▶ TO BE DONE: Please list every line that contains the string "system", copying each one in full.

▶ TASK INPUT:
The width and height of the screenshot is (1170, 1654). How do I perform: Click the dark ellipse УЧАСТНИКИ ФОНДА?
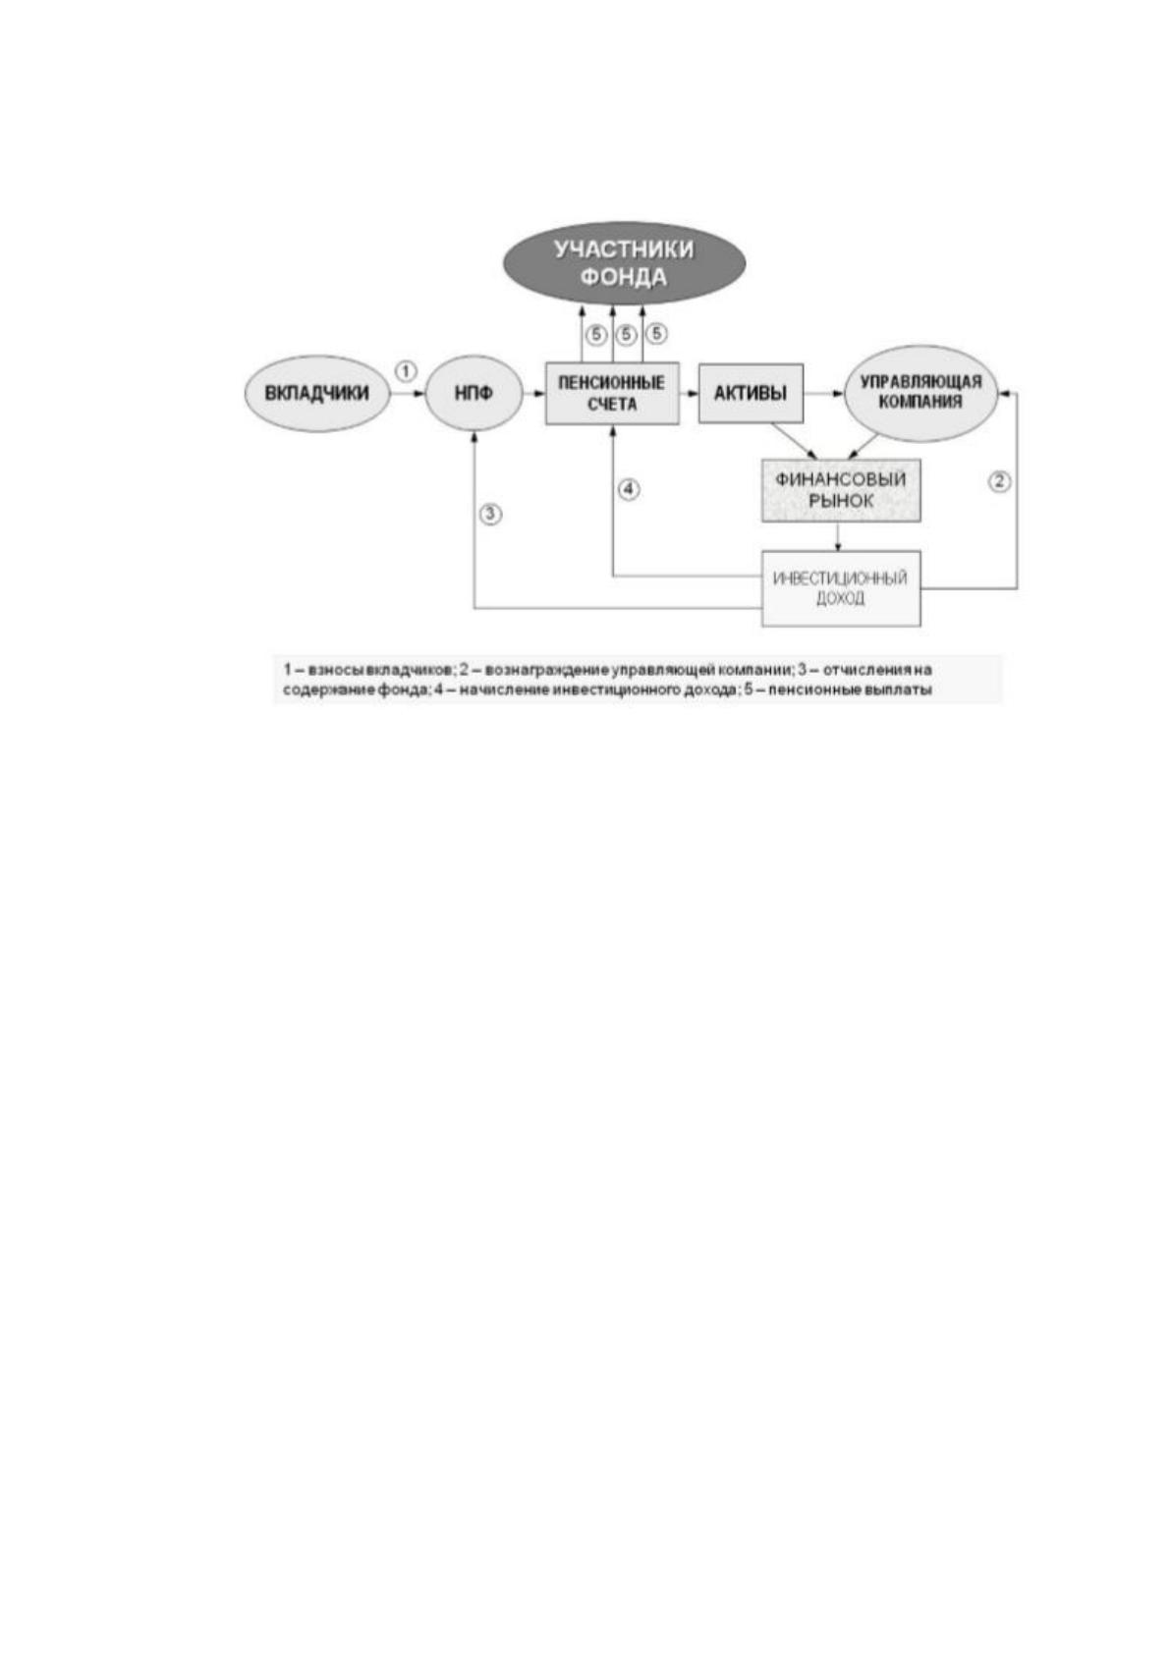pos(624,263)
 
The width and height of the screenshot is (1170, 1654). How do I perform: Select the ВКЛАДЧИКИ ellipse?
pos(317,393)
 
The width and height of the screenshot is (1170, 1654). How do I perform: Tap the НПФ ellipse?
pos(474,393)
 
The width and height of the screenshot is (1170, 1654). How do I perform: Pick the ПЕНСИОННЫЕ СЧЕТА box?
pos(612,393)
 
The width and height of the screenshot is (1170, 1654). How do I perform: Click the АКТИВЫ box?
pos(751,393)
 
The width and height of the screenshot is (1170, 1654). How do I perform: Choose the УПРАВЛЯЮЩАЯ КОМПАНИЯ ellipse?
pos(920,393)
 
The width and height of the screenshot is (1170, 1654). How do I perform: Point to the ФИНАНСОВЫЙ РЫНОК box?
pos(841,489)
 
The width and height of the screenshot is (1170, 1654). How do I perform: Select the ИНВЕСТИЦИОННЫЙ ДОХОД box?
pos(841,587)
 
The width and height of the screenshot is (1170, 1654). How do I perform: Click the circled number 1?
pos(407,370)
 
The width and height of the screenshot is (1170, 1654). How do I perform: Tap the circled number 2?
pos(999,481)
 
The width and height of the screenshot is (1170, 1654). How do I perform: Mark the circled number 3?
pos(491,514)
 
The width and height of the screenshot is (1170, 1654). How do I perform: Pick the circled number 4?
pos(629,489)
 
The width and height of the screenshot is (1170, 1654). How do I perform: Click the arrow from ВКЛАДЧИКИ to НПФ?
pos(408,394)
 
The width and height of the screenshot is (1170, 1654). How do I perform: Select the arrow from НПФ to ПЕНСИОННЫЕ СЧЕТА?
pos(532,394)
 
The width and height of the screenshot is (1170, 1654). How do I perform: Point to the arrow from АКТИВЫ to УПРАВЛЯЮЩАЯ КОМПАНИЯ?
pos(823,394)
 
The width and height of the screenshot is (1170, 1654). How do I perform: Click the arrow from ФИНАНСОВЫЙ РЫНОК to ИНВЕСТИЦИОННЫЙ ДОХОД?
pos(838,536)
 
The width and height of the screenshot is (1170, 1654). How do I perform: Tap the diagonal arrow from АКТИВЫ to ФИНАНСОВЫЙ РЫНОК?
pos(795,441)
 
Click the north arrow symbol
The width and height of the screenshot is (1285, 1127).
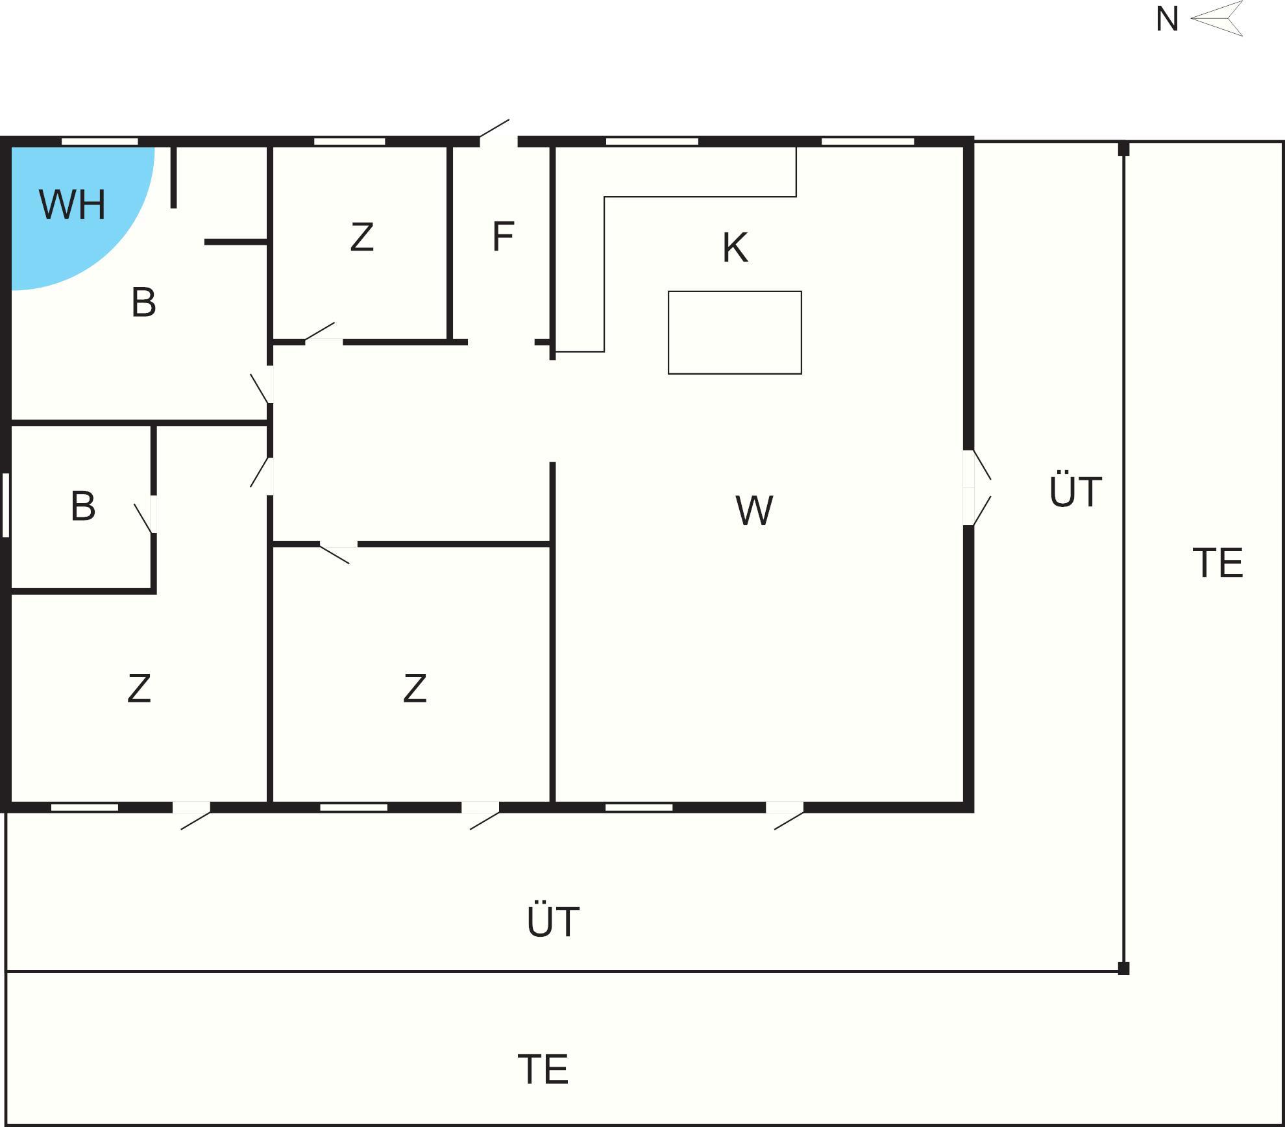[x=1217, y=18]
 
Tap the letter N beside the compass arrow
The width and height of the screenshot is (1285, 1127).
[x=1167, y=19]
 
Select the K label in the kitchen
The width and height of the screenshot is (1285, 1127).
[x=735, y=247]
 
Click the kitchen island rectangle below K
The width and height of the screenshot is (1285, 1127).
[x=735, y=332]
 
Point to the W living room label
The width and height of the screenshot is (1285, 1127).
[x=754, y=510]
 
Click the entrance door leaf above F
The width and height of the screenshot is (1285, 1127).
[x=495, y=129]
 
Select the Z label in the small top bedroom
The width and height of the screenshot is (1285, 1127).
[x=361, y=237]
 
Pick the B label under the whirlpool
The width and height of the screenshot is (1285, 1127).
[x=143, y=302]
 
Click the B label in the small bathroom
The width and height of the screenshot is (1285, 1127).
[x=83, y=506]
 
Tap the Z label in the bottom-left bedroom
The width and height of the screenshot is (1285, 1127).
[x=140, y=688]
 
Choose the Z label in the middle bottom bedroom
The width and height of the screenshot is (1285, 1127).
[x=415, y=688]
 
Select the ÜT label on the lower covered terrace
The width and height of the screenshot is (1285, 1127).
[x=553, y=921]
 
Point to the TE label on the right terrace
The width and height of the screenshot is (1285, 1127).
[x=1218, y=563]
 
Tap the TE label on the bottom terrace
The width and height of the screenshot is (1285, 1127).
[x=543, y=1069]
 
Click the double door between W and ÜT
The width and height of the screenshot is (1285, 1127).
[x=976, y=488]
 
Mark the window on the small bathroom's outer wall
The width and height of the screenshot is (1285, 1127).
[x=6, y=505]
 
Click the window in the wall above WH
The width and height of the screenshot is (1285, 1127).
[x=100, y=142]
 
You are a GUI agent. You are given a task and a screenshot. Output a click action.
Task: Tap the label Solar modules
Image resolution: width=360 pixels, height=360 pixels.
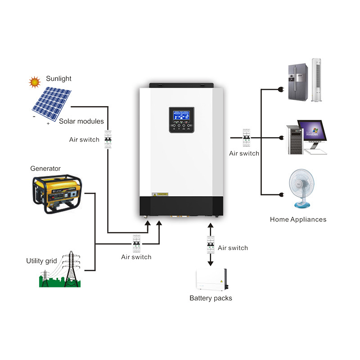coord(81,121)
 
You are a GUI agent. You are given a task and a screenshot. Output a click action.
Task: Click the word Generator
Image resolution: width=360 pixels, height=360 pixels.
coord(45,169)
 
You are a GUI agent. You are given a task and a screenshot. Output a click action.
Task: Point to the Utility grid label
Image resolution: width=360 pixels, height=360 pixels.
coord(41,261)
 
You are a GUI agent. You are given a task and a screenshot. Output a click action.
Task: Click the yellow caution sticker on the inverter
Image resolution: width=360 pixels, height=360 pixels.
coord(160,194)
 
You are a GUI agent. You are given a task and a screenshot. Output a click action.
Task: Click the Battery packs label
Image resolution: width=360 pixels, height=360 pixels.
coord(211,298)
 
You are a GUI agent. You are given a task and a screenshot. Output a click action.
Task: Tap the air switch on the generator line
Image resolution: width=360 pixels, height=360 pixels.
coord(136,243)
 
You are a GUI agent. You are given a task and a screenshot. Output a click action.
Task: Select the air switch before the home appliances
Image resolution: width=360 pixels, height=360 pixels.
coord(246,137)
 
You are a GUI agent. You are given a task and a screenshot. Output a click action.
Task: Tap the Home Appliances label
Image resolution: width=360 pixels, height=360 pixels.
coord(298,220)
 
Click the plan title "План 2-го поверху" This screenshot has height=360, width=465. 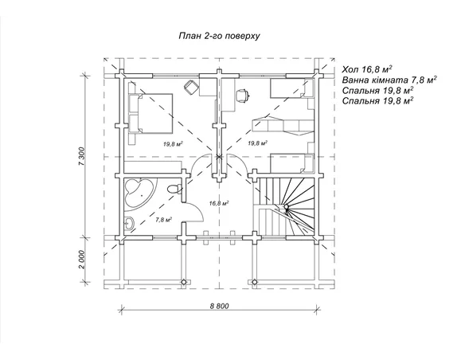219,36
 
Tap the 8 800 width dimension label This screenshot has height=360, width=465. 220,306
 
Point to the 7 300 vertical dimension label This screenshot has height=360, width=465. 83,156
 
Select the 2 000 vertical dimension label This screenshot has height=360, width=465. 83,260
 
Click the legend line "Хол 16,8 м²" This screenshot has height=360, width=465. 367,69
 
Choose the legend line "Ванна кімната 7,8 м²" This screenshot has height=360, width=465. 389,80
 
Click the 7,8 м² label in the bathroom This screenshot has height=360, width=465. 164,220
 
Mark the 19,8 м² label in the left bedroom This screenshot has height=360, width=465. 172,144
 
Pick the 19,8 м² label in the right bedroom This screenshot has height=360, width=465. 257,143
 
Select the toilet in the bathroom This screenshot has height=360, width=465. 174,189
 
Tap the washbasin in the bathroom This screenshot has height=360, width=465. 129,223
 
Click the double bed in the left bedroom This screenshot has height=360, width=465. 150,113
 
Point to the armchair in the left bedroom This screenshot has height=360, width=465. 191,87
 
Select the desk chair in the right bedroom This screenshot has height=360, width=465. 242,96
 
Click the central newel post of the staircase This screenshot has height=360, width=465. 286,207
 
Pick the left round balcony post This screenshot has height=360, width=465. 184,282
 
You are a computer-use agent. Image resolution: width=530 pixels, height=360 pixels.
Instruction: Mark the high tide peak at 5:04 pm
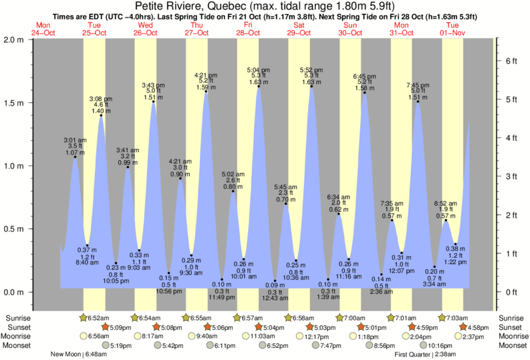(259, 86)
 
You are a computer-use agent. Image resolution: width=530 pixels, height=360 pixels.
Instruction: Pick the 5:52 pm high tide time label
(311, 69)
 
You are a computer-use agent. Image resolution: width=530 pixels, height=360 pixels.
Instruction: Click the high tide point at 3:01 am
(75, 157)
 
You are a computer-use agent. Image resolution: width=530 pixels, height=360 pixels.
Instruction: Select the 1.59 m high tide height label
(205, 87)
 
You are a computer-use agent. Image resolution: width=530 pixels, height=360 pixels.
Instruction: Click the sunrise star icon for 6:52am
(84, 318)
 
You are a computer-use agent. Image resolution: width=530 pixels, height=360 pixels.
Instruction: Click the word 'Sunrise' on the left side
(18, 318)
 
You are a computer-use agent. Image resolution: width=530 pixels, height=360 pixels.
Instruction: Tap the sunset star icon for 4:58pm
(465, 327)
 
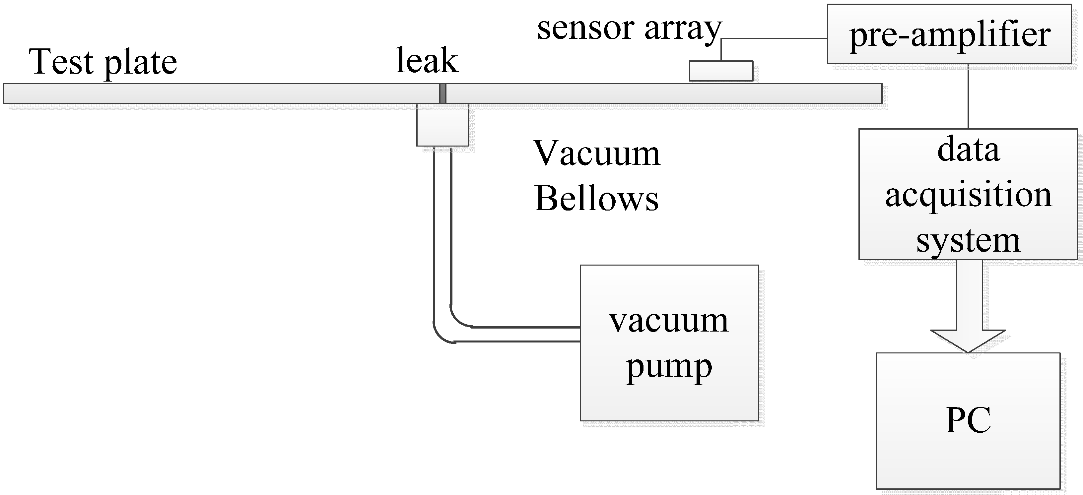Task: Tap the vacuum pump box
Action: click(x=669, y=342)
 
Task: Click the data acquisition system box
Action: click(x=968, y=194)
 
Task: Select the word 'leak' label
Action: click(x=427, y=61)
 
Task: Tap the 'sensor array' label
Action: click(x=629, y=29)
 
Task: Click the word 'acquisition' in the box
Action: click(x=968, y=196)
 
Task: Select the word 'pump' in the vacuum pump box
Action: click(x=669, y=367)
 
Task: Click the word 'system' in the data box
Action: click(x=968, y=241)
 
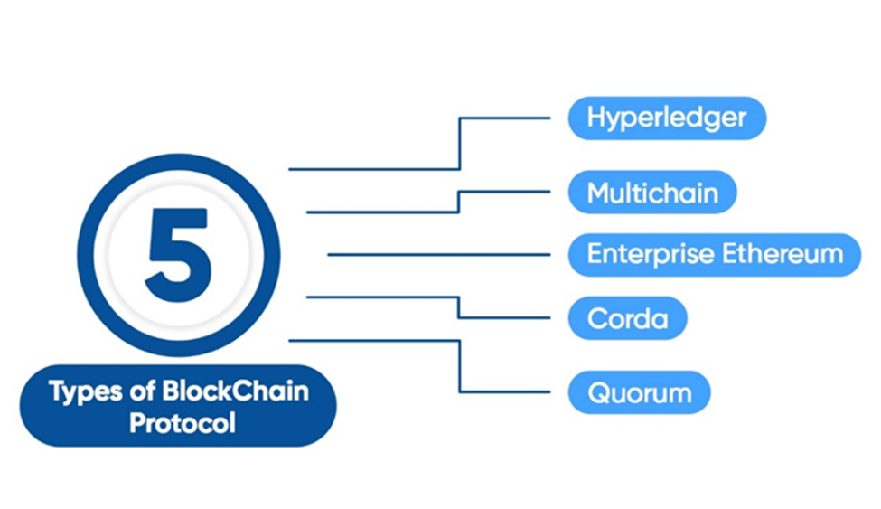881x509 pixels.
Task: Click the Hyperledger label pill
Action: tap(667, 118)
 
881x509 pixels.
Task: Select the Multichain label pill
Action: tap(651, 193)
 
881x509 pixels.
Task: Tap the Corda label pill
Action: tap(627, 319)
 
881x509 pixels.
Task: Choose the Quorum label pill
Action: tap(639, 393)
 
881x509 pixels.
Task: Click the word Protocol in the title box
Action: tap(182, 423)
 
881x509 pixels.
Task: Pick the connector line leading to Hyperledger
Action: tap(460, 145)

▶ RESPONSE TO THE EXERCISE:
Task: Click the data acquisition system box
Task: Click the word 'system' in the data box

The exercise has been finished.